**Work instructions:** Word for word, reproduce each entry.

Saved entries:
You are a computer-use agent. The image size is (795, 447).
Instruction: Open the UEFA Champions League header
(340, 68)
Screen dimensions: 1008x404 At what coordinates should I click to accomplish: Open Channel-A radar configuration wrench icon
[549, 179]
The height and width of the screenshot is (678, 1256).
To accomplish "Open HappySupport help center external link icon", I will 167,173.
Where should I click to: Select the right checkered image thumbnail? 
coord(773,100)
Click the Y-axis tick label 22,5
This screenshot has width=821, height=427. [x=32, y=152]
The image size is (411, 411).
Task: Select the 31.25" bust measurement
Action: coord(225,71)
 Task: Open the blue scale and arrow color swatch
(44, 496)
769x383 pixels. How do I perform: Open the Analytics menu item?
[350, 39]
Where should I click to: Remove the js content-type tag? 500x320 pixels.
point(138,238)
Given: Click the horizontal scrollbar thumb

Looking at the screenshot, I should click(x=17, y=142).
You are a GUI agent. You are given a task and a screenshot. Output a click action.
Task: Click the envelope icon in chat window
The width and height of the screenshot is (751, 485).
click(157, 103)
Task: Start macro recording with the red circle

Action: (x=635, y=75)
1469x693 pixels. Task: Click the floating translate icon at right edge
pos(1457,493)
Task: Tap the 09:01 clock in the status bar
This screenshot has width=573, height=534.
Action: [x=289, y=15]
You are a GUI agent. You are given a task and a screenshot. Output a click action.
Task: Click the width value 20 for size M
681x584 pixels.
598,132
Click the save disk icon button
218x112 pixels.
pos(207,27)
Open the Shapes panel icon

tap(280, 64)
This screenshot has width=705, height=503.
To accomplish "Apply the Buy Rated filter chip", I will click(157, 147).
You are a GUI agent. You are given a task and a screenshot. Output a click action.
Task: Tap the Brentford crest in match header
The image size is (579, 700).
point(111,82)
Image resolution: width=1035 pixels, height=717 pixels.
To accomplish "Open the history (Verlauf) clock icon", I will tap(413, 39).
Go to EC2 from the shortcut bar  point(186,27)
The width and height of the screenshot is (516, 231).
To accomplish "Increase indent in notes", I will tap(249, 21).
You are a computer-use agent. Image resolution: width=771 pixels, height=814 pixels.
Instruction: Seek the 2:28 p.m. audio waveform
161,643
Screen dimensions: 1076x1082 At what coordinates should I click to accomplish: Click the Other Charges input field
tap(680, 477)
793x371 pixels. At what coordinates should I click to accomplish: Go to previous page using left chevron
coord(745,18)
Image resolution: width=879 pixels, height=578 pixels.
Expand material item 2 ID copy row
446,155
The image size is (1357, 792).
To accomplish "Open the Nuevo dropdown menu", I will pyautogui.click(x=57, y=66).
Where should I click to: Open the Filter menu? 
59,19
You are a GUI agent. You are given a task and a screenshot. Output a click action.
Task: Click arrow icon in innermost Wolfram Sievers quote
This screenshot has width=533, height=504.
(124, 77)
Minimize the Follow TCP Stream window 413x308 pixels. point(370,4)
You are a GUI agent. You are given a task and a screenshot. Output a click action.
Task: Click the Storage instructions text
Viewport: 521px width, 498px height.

**Finished task:**
You are a computer-use agent. The image size is (795, 447).
Instruction: Open the UEFA Champions League header
(340, 68)
Screen dimensions: 1008x404 At what coordinates should I click to accomplish: Open Channel-A radar configuration wrench icon
[549, 179]
The height and width of the screenshot is (678, 1256).
To accomplish "Open HappySupport help center external link icon", I will 167,173.
Where should I click to: Select the right checkered image thumbnail? 
coord(773,100)
Click the Y-axis tick label 22,5
This screenshot has width=821, height=427. [x=32, y=152]
The image size is (411, 411).
Task: Select the 31.25" bust measurement
Action: coord(225,71)
 Task: Open the blue scale and arrow color swatch
(44, 496)
769x383 pixels. How do I perform: Open the Analytics menu item?
[350, 39]
Where should I click to: Remove the js content-type tag? 500x320 pixels.
point(138,238)
Given: Click the horizontal scrollbar thumb

Looking at the screenshot, I should click(x=17, y=142).
You are a GUI agent. You are given a task and a screenshot. Output a click action.
Task: Click the envelope icon in chat window
The width and height of the screenshot is (751, 485).
click(157, 103)
Task: Start macro recording with the red circle

Action: (x=635, y=75)
1469x693 pixels. Task: Click the floating translate icon at right edge
pos(1457,493)
Task: Tap the 09:01 clock in the status bar
This screenshot has width=573, height=534.
Action: [x=289, y=15]
You are a GUI agent. You are given a task and a screenshot. Output a click action.
Task: Click the width value 20 for size M
681x584 pixels.
598,132
Click the save disk icon button
218x112 pixels.
pos(207,27)
Open the Shapes panel icon

tap(280, 64)
This screenshot has width=705, height=503.
To accomplish "Apply the Buy Rated filter chip", I will click(157, 147).
You are a GUI agent. You are given a task and a screenshot. Output a click action.
Task: Tap the Brentford crest in match header
The image size is (579, 700).
point(111,82)
Image resolution: width=1035 pixels, height=717 pixels.
To accomplish "Open the history (Verlauf) clock icon", I will tap(413, 39).
Go to EC2 from the shortcut bar  point(186,27)
The width and height of the screenshot is (516, 231).
To accomplish "Increase indent in notes", I will tap(249, 21).
You are a computer-use agent. Image resolution: width=771 pixels, height=814 pixels.
Instruction: Seek the 2:28 p.m. audio waveform
161,643
Screen dimensions: 1076x1082 At what coordinates should I click to accomplish: Click the Other Charges input field
tap(680, 477)
793x371 pixels. At what coordinates should I click to accomplish: Go to previous page using left chevron
coord(745,18)
Image resolution: width=879 pixels, height=578 pixels.
Expand material item 2 ID copy row
446,155
The image size is (1357, 792).
To accomplish "Open the Nuevo dropdown menu", I will pyautogui.click(x=57, y=66).
Where should I click to: Open the Filter menu? 
59,19
You are a GUI agent. You are given a task and a screenshot. Output a click action.
Task: Click arrow icon in innermost Wolfram Sievers quote
This screenshot has width=533, height=504.
(124, 77)
Minimize the Follow TCP Stream window 413x308 pixels. point(370,4)
You are a GUI agent. You are given a task and a screenshot. Output a click action.
Task: Click the Storage instructions text
Viewport: 521px width, 498px height.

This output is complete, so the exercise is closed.